- [Stored data entries]
——————

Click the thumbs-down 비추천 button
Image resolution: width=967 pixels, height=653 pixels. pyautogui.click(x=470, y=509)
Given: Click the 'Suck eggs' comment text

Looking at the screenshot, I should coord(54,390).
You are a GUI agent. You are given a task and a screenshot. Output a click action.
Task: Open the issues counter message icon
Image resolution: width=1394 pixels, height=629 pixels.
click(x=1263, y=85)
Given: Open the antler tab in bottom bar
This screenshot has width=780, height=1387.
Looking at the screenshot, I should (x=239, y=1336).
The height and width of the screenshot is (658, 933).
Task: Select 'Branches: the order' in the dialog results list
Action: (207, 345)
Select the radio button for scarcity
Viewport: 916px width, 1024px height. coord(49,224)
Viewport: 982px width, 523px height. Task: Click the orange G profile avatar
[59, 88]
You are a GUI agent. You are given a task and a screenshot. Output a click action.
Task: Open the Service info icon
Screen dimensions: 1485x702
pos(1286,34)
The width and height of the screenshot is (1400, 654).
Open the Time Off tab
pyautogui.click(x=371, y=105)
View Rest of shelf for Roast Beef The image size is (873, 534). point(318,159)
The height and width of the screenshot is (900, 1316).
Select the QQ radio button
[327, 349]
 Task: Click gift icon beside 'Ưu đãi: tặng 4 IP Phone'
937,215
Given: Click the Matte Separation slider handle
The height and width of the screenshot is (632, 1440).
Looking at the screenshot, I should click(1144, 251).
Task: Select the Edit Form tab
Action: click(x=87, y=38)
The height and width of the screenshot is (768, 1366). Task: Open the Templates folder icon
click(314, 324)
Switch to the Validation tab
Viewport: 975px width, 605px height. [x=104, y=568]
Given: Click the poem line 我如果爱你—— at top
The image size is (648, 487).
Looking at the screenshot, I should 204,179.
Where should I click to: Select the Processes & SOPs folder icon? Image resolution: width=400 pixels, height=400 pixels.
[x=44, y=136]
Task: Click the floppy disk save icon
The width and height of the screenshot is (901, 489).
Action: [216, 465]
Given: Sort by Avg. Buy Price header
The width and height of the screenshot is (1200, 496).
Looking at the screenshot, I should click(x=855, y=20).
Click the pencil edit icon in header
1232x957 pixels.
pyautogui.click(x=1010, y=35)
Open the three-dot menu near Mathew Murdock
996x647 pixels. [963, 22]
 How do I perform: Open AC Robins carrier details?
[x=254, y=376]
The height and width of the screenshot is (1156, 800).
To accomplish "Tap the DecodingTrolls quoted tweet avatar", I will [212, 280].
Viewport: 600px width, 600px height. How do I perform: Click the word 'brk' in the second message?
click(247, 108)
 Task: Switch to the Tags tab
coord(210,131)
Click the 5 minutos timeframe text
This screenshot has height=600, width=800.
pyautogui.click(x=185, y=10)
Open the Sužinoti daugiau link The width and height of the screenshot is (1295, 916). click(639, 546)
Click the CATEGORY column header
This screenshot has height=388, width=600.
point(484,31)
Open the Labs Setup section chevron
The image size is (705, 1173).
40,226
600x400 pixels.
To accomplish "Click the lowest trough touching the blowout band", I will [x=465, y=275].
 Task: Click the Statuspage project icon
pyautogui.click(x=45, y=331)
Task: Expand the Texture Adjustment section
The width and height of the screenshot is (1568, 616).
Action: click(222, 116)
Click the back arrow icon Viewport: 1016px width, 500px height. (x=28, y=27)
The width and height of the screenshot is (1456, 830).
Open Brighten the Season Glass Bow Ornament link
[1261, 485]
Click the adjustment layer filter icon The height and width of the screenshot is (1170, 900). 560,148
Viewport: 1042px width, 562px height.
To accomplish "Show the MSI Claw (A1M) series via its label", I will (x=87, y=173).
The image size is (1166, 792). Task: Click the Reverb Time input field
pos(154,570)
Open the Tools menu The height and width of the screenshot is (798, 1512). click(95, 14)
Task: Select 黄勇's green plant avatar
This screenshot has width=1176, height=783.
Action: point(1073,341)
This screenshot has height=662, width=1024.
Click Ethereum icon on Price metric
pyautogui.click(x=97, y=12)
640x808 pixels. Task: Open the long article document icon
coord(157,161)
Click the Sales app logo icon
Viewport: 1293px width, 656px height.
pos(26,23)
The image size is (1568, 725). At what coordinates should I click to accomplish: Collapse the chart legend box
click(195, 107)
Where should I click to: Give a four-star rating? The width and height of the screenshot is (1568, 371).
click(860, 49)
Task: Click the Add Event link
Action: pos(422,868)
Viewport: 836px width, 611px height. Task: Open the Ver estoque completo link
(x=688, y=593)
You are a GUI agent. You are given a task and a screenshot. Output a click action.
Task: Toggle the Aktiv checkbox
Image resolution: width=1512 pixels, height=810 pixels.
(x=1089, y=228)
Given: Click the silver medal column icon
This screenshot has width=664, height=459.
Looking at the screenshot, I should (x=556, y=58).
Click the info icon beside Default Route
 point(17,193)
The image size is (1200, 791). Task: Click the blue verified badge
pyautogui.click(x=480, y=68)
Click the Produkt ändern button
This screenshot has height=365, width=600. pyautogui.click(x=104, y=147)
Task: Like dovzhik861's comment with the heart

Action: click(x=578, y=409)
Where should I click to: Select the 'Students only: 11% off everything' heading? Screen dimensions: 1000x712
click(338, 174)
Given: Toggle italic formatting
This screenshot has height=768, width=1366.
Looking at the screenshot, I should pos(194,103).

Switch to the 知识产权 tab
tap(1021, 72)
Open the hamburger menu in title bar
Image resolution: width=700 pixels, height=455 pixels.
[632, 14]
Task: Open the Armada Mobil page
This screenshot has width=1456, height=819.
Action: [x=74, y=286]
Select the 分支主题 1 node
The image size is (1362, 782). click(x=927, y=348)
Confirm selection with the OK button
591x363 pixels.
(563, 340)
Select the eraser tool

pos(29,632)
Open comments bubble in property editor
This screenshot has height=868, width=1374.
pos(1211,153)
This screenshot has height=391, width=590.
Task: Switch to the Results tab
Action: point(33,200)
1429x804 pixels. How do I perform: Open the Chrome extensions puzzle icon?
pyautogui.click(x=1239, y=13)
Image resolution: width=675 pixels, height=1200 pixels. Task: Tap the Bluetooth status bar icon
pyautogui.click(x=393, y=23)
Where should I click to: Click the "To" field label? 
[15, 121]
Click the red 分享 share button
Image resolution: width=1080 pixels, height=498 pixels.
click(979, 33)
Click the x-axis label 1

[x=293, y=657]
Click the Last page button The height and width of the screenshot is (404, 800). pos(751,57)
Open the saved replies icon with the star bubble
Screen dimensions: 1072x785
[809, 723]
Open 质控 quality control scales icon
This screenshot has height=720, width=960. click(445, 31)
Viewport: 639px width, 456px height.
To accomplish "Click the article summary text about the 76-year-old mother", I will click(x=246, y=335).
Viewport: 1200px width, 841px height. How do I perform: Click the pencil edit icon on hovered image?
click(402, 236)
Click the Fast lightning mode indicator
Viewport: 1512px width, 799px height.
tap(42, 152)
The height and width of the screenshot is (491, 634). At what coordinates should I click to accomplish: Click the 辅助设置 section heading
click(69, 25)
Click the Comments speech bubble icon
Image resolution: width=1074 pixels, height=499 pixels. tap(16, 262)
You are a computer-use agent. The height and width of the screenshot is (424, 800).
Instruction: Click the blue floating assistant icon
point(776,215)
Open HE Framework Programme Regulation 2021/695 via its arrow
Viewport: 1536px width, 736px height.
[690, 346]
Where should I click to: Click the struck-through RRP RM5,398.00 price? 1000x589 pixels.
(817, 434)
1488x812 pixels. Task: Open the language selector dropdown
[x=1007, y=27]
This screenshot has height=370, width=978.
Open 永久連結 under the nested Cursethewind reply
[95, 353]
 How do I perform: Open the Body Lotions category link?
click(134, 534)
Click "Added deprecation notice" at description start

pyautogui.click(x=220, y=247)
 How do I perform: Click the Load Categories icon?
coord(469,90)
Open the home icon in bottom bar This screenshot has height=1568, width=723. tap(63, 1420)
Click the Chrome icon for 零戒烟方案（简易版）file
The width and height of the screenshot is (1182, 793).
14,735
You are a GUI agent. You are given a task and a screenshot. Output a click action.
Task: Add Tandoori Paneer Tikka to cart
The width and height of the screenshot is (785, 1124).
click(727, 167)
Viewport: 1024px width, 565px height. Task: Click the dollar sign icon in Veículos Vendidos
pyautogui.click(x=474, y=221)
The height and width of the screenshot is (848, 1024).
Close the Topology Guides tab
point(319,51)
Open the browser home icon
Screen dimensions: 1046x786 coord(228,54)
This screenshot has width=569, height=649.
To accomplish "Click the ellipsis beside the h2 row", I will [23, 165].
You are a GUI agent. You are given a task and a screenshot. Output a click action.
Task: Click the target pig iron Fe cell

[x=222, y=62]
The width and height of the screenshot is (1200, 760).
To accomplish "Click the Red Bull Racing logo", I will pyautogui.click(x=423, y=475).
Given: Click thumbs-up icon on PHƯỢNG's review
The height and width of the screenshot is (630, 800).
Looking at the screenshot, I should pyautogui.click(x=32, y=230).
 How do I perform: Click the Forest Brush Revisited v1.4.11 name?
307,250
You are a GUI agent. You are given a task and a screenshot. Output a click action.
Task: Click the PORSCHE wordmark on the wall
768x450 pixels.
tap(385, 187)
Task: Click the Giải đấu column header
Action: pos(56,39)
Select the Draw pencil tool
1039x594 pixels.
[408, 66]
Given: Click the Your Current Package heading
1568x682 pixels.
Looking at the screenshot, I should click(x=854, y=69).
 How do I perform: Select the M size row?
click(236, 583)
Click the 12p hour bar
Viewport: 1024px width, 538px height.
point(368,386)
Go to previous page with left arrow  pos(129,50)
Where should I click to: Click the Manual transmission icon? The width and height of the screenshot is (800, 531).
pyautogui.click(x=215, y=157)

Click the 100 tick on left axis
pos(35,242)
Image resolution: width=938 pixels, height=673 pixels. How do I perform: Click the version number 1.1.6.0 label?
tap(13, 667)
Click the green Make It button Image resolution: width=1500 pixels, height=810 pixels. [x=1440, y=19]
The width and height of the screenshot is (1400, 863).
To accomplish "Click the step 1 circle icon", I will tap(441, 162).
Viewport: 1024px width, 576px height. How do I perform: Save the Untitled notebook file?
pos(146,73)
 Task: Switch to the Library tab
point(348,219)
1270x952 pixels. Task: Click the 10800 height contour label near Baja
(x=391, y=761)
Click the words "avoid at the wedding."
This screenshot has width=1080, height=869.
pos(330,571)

——————

- [Aim of the exercise] From the entries, copy every line in which the word "green" occurs.

- [Completed exercise]
Task: Select 黄勇's green plant avatar
Click the green Make It button Image resolution: width=1500 pixels, height=810 pixels. [x=1440, y=19]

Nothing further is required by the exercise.